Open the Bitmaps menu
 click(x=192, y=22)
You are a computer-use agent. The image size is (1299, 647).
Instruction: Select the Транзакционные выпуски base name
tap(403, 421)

**WORK INSTRUCTIONS**: Retype the listing above without a single difference.

**REPLY**:
Open the Bitmaps menu
 click(x=192, y=22)
You are a computer-use agent. The image size is (1299, 647).
Instruction: Select the Транзакционные выпуски base name
tap(403, 421)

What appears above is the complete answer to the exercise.